To ensure our estate goes to the right people, we need to plan it. How do you want your properties distributed or shared after your death? Estate planning is therefore designating your assets to particular individuals.
It stipulates what goes to members of the family, other persons, or organization. This is very important because whoever inherits this is supposed to continue the legacy. It is also a way to cut down the income tax, estate tax, and other taxes on the beneficiaries.
Importance of Estate Planning
Prevents Family Disputes
There are several instances of family clashes after the demise of a benefactor. When a wealthy person dies, the probability of the family being at each other’s neck is very high, especially if there is no clear estate plan.
The result ends in long, drawn-out court battles and family members arguing for extended periods of time of your assets. You can prevent such feuds by planning your estate today.
Planning our estate protects the beneficiaries from misunderstandings and unexpected takeovers. Whomever you designate your assets to with the help of a competent law firm like Filippi Law, P.C., means your heirs are protected.

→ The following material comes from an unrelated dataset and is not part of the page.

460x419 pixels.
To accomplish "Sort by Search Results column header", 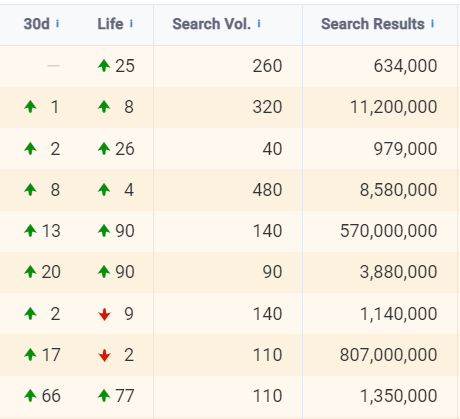I will pos(373,24).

Without a comprehensive estate plan that meets the California estate laws, the court would decide who gets what from your estate regardless of your wishes.
Prevents Beneficiaries From Paying Unnecessary Taxes
Estate taxes can scare many people and causes a lot of unnecessary stress among families. However, having an estate plan in place can help reduce the tax burdens on your beneficiaries and ensure the process goes smoothly.
It can save them from paying your high taxes to the Internal Revenue Service. The US lifetime tax exemption on inheritance is currently set at $12.06 million. However, this can change along with other federal and state estate taxes.
What Are Estate Taxes?
An estate tax is an amount levied on the properties of a deceased. In short, the government is taxing you for transferring your properties to other people. However, there can be exemptions.
The estate’s value must exceed the exclusion list set by your state to attract taxes. The tax component is based on the estate’s fair market value at a particular time. Therefore, if you own land, a house, or any other property in Sacramento, you should include them in your estate plan.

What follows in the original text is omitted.